Published April 24, 2014

Editorial by Greensboro News-Record, April 24, 2014.

Tracing the trail of a truck hauling trash isn’t so hard if it leaks. Although it could turn one’s stomach.

The Solid Waste Management Reform Act of 2013, whose primary sponsor was Republican Trudy Wade of Greensboro, passed the Senate by a 29-16 vote June 24. Three Republicans voted against it; no Democrats supported it.

It included provisions making it easier to build new landfills and loosening regulations requiring that trucks transport solid waste in “leak-proof” containers. Under the new standard, they would only have to be “leak-resistant.”

The House refused to vote on Wade’s bill. Yet, in the final days of the legislative session a month later, representatives found some of its controversial proposals tucked into the conference report of a House bill containing sweeping regulatory reforms.

There was no time to take them out.

“This bill is going to pass,” Rep. Chuck McGrady, R-Henderson, said during the floor debate. “It’s been greased.”

“It’s full of poison pills from the Senate and petty political paybacks,” Rep.

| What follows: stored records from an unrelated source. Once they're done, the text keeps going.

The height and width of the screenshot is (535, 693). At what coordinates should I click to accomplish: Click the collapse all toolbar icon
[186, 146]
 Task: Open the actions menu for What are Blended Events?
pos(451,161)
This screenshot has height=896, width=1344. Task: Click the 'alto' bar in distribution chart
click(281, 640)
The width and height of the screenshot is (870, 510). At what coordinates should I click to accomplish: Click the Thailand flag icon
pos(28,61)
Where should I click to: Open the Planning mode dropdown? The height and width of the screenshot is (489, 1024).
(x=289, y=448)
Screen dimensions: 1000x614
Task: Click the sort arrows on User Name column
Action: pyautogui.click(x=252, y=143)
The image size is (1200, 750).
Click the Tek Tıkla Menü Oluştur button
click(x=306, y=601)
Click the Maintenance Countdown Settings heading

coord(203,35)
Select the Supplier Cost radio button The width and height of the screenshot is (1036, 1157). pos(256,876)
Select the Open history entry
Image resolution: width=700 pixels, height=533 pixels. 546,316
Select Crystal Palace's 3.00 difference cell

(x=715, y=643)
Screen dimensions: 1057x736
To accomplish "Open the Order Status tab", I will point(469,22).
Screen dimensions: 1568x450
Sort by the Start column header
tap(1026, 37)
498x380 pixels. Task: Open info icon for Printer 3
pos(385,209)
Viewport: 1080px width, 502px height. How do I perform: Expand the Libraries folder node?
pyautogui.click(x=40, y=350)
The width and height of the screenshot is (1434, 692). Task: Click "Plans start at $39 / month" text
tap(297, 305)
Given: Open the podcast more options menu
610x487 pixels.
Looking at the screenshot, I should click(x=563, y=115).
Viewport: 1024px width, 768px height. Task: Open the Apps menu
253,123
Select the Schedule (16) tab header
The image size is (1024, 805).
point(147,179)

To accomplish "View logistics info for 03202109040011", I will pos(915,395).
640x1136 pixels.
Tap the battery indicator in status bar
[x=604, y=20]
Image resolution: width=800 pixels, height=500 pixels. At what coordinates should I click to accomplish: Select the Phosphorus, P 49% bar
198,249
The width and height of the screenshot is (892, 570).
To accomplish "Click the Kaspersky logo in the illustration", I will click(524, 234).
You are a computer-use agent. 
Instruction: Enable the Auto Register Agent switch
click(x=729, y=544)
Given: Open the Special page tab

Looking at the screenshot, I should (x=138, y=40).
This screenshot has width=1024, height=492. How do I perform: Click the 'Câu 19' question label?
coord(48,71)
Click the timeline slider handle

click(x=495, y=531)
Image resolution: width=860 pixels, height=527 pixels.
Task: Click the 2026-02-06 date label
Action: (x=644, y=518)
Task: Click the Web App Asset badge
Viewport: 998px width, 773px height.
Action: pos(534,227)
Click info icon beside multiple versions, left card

Joe Sam Queen, D-Haywood, complained. “Coal ash, landfills and the loss of our Mountain Resource Commission.”

And leaking garbage trucks.

Nevertheless, it passed 63-34. McGrady and one other Republican voted against it. Fifteen Republicans skipped the vote rather than support it.

Another month passed before Republican Gov. Pat McCrory signed the bill. But he added two executive orders that amounted to declarations that he would not enforce two parts of it: one allowing more clear-cutting of vegetation in front of billboards; and the other easing the leak-proof standard for garbage trucks.

McCrory’s order said the weaker standard conflicted with other laws and posed public health concerns. He directed state law-enforcement agencies to continue writing citations if officers detected liquids seeping from trucks hauling solid waste.

This was a bold move for the governor, who rarely challenged his fellow Republicans in the legislature — not when they tried to wrest control of Charlotte’s airport from the city he had led as mayor; not when they pushed him to break his promise that he wouldn’t sign any anti-abortion bills.

This time, he boldly used his executive authority to stop a detrimental relaxation of a public health law.

That’s how the matter stood — until now. Now, a few weeks before the legislature returns to session, lawmakers are fanning a simmering resentment. The governor in effect exercised a line-item veto to overturn the garbage truck provision, members of an environmental review committee said recently. Even McGrady spoke in favor of “protecting our prerogatives.”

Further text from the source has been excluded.